The healthcare industry is under increasing threat from cyberattacks, highlighting an immediate need for stronger security measures. To address this, four key strategies are recommended: enhancing analysis of security risks, fostering a cybersecurity culture among all staff, segmenting networks to limit potential damage, and ensuring robust external surface defense. Comprehensive risk analysis tools and consistent cybersecurity education for staff are imperative. Implementing a Zero Trust architecture and conducting regular security audits of third-party vendors are also key.
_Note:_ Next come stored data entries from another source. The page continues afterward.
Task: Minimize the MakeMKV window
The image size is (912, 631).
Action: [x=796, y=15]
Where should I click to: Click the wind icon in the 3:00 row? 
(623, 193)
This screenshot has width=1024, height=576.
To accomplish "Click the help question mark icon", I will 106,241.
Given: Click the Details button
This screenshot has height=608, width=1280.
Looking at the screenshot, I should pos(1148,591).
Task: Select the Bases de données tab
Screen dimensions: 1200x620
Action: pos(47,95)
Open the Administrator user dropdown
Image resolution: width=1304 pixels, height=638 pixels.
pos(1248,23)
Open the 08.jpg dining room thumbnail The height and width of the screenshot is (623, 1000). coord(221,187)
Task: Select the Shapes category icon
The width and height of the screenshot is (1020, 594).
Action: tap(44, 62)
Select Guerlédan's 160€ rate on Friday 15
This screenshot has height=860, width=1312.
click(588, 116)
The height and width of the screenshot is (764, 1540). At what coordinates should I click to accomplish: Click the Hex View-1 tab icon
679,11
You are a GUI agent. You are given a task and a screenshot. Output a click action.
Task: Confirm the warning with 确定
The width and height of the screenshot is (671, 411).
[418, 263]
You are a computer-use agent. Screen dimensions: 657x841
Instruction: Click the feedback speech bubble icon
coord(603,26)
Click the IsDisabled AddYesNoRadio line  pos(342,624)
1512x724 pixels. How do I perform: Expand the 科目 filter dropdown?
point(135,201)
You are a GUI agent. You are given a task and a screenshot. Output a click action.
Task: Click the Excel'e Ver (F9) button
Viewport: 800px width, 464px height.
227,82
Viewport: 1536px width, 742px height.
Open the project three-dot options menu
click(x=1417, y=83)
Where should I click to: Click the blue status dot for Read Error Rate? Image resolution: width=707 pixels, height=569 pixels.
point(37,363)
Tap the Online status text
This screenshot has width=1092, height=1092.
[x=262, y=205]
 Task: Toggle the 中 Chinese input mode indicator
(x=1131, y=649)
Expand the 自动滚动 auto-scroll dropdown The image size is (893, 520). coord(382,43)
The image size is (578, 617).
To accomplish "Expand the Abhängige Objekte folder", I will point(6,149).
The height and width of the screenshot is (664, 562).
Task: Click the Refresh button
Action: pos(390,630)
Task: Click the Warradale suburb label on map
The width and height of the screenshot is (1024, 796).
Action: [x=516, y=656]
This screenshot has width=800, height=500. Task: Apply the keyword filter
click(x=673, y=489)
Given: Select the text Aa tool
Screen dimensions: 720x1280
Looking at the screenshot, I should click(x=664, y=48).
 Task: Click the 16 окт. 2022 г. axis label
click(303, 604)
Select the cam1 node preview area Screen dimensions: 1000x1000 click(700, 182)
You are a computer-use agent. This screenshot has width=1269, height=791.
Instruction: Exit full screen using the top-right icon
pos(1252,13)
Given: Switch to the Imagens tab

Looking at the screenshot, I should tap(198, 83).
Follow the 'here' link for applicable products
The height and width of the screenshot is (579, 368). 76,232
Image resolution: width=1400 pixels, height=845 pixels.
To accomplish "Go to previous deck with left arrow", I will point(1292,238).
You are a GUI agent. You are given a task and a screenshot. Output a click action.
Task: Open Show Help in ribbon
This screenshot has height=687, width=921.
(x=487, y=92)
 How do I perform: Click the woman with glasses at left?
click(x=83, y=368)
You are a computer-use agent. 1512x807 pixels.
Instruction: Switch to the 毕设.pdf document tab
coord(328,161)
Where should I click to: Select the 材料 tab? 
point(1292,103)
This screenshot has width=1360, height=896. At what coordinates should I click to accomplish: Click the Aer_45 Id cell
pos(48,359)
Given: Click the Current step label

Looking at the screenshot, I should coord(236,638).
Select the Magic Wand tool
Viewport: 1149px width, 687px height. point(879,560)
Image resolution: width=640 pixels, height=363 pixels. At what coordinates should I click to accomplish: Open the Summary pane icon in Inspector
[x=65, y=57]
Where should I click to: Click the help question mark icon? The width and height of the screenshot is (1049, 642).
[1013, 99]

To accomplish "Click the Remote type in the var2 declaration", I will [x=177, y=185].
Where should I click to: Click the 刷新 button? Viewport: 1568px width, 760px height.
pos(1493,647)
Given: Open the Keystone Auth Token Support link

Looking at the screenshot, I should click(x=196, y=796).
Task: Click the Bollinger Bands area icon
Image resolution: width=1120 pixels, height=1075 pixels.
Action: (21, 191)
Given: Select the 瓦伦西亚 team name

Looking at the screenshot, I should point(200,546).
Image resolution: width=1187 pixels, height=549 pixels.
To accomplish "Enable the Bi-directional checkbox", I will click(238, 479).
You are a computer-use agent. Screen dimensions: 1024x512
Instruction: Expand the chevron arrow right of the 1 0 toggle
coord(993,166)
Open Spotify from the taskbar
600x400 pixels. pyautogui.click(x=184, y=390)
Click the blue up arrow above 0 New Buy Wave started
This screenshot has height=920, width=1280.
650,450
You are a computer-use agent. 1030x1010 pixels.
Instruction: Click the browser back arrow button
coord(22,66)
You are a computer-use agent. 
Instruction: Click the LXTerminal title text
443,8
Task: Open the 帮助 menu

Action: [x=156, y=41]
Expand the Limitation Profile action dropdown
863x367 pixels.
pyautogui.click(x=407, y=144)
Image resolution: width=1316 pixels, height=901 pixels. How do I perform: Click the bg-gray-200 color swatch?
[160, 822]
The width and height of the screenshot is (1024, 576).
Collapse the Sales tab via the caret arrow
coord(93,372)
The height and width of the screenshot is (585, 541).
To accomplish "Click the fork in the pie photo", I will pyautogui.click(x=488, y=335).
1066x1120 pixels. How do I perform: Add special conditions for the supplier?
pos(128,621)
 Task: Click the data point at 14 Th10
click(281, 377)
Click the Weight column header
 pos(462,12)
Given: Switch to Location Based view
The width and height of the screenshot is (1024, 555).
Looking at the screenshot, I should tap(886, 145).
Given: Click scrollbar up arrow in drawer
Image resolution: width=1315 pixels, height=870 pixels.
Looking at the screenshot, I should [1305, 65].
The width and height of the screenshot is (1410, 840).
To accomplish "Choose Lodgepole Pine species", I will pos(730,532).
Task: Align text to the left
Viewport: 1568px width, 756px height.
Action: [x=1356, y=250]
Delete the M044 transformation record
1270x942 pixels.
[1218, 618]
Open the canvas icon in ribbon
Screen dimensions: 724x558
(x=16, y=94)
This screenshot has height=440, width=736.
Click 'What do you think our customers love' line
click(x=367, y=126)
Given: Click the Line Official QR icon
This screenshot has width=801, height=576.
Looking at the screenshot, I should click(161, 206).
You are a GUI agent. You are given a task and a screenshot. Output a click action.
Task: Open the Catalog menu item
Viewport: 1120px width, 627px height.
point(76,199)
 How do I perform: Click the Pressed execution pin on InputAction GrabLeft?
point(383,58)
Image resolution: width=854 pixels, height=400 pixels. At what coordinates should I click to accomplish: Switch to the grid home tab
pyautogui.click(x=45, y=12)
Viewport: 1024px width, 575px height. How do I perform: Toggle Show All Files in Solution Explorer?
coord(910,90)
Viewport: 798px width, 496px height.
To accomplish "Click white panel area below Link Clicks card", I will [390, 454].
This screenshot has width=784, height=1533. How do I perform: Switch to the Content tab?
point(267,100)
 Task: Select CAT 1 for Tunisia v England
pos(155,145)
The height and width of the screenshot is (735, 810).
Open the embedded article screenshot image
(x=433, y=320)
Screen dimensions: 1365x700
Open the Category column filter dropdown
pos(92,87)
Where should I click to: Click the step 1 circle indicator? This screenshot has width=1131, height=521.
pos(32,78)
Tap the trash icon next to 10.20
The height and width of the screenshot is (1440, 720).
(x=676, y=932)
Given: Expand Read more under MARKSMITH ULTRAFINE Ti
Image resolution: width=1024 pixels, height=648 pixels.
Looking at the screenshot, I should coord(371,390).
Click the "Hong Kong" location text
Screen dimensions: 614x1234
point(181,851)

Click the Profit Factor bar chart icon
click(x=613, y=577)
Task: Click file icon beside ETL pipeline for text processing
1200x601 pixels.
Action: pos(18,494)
These initiatives align with medical ethics and ensure patient safety and their trust in technology.

Summary of article from CNBC, by Ashley Capoot:

UnitedHealth Group confirmed the company paid a $22 million ransom after hackers breached its subsidiary, Change Healthcare, affecting the healthcare sector broadly. The breach left many doctors unable to fill prescriptions or get paid for their services temporarily. Witty revealed that the cybercriminals accessed Change Healthcare through a server that lacked multi-factor authentication, a security measure now implemented across all UnitedHealth’s external-facing systems. The breach compromised files containing protected health information and personally identifiable information, with a data review ongoing. UnitedHealth is working with regulators to assess the breach and notify affected individuals, while also implementing measures to prevent future cyberattacks.

Summary of article from GovInfo Security, by Marianne Kolbasuk McGee:

Ernest Health, a Texas-based operator of rehabilitation hospitals, is facing multiple federal proposed class action lawsuits following a ransomware attack that potentially compromised the sensitive information of over 101,000 individuals across several states. The company reported 33 separate breaches involving a network server and a HIPAA business associate at rehabilitation and long-term care hospitals in 12 states. The lawsuits allege that Ernest Health’s negligence in failing to protect sensitive personal information puts the plaintiffs at risk of identity theft and other crimes. The compromised information includes names, addresses, birthdates, medical record numbers, health insurance plan member IDs, claims data, diagnosis, and prescription information, with some Social Security numbers and driver’s license numbers also affected. In response to the incident, Ernest Health has implemented additional safeguards and technical security measures to further protect and monitor its systems.

Summary of article from Ars Technica, by Dan Goodin:

Change Healthcare, a US health care services provider, was attacked by ransomware group ALPHV or BlackCat, disrupting the US prescription market for two weeks. The breach occurred due to a compromised account that lacked multifactor authentication (MFA), allowing hackers to access and exfiltrate data. The company paid a ransom of $22 million to ALPHV and spent two weeks rebuilding its IT infrastructure. The attack resulted in a cost of $872 million in the first quarter, leading to accelerated payments and no-interest, no-fee loans of over $6.5 billion to affected providers. Currently, the company’s payment processing is at 86% of its pre-incident levels.

Summary of article from Guidepost Solutions LLC, by Todd Doss:

In February 2024, Change Healthcare fell victim to a ransomware attack due to vulnerabilities in its infrastructure, including outdated software and misconfigured settings. The attackers used sophisticated malware to access the network and breach sensitive data, including patient records, financial data, and administrative details. The incident underscores the importance of robust cybersecurity measures, such as regular data backups, software updates, strong passwords, network segmentation, and continuous employee education. Organizations are also advised to avoid paying ransoms and to stay informed about cybersecurity trends. Lastly, consulting with third-party cybersecurity experts can help assess vulnerabilities and strengthen an organization’s security posture.